#### Text passage
☆ ☆ ☆ ☆

Why I Probably Won’t Teach Again

First, I didn’t sign up to become an expert in composition.

I signed up to get degrees in literature and that’s what I got. I guess my first college course must have been a writing course, but I remember it as one where I read some interesting literature. I remember it for reading “The Big Bear of Arkansas” by Thomas Bangs Thorpe and other stories of American humor, because the professor at the two year branch campus of Penn State, John Bryant, was able to craft the course to include works that fit his expertise. That I didn’t think of it as a composition course is to his credit.

I never took a Comp & Rhetoric course in grad school, because it was not my interest. I think we were given hints, in the sorry classes where we learned what to do as TAs in our own composition courses, that the job market would expect us to teach composition, but we all laughed that off because we were planning to be the next academic stars. That’s why we were focused on impressing our lit profs and getting published. We all expected jobs at big universities where we would teach a little–upper and grad level–and do research. It’s an understatement that I was saddened to find out that the academic marketplace only wanted me to teach composition, and that it might throw in the meatless bone of a literature survey course once a year to keep me from committing suicide.

I think I did my part to learn to teach composition well, if only to feel like a professional and to know I was doing a good job, but it is not what I signed up for. Not once was I able to develop a course in my field–and who cares what that was anymore–even though I was able to publish a few articles in good journals while I was still in grad school. At some point, and I think I reached that point last year, I think it’s more important to say “No more.”

Second, I can’t continue to contribute to the de-professionalization of the professoriate.

Although I had a couple of full-time positions, one as a full-time temporary instructor teaching a five-five load, and one as a non-tenure track assistant professor, most of my teaching, including the latest stint, has been as TA or adjunct. Once before, I had decided that if I didn’t get a full-time position the next semester, I was quitting and looking outside academia for work. Fortunately or unfortunately, as it turns out, I did get that non-tenure position and kept it for four years. At the time of that moral outrage (c. 2000) the adjunct ranks were already quite full and the stigma of being an adjunct was thought to prevent you getting looked at seriously for a tenured position. That was then. Now the reasons for the swollen adjunct rolls seem to be more about changing the whole system–why is it always the teachers that are the first targets in such changes?

So, I stopped teaching as an adjunct after the spring of 2012, and it was obviously easier to do now that I already have a full-time job doing something else. But more than giving myself some free time on evenings and weekends instead of grading essays or facilitating online classes, I felt like I would be contributing to the problem by saying yes to another adjunct contract. Even though I never did nor ever will get the tenure-track position I had long ago hoped for, I admire the profession of being a professor and worry about its future. I don’t want to continue to be exploited for my knowledge and I don’t want to contribute to the decline of the professoriate.

Finally, I no longer believe in the academic essay.

This has been coming on for a long time, and I know that there are places where better courses and better forms of writing are taught, or at least I imagine that’s the case, but maybe those are the elite colleges and universities where I have never had the opportunity to teach composition. Down here in reality, the worn academic essay prevails, the essay that pretends to be better than the five-paragraph essay, but is really only an extension of it, as if 7 or 9 or 15 paragraphs will mask the same core pattern of intro-body-conclusion. I can no longer, with a straight face, try to coerce students to twist their words and ideas into that horrid little shape that no one wants to read. Isn’t that what matters–no one wants to read those essays, especially me. I included in my courses, and now counsel faculty to include in theirs, writing in blogs and wikis, but our courses are finally judged on the quality of traditional essays to appease the institutional course outcomes, and also for the odd reason that we are doing all the disciplines a favor by teaching how to write these essays. I don’t believe that anymore. It’s a fairly useless piece of writing. Teach your own writing forms in your discipline.

☆ ☆ ☆ ☆

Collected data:
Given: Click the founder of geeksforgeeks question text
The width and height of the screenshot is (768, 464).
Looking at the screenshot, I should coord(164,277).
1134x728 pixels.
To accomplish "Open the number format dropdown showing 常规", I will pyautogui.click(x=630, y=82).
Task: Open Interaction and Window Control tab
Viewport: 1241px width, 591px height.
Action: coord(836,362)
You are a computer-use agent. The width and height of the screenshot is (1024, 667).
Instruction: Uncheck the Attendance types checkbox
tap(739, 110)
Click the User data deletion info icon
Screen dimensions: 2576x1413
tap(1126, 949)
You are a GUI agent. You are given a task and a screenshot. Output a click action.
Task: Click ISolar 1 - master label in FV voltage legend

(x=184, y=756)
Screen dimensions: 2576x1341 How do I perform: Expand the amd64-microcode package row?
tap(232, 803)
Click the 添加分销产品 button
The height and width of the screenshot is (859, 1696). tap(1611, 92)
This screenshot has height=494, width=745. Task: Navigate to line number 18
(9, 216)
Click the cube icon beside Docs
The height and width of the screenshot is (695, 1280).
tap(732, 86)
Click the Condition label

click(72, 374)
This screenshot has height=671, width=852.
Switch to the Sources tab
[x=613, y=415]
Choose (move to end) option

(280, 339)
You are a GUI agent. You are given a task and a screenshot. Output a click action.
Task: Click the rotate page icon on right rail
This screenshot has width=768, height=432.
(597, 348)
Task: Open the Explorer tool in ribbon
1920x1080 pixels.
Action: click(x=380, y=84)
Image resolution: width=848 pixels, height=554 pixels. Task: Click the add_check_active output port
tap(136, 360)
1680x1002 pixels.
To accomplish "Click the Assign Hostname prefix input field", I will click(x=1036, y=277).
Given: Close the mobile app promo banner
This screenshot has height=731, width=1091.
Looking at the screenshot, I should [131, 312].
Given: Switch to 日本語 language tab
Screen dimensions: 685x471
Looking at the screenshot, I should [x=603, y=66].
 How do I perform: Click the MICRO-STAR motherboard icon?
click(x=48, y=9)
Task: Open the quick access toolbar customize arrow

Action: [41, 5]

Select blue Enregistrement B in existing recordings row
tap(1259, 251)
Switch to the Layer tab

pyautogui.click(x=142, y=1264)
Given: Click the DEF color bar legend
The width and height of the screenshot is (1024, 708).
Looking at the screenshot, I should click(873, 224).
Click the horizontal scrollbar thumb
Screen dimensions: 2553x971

☆ ☆ ☆ ☆

#### Stated task 1
The essay on why the writer won't teach again gives its reasons under ordinal headings ("First," "Second," "Finally"). List each reason, using the sentence that introduces it.
#### Stated task 2
Answer these questions about the essay on why the writer won't teach again:
(a) Which story by Thomas Bangs Thorpe does the writer remember reading in that first college course?
(b) How long did the writer keep the non-tenure track position?
(c) After which semester did the writer stop teaching as an adjunct?

#### Complete answer 1
1. First, I didn't sign up to become an expert in composition.
2. Second, I can't continue to contribute to the de-professionalization of the professoriate.
3. Finally, I no longer believe in the academic essay.

#### Complete answer 2
(a) "The Big Bear of Arkansas"
(b) Four years
(c) The spring of 2012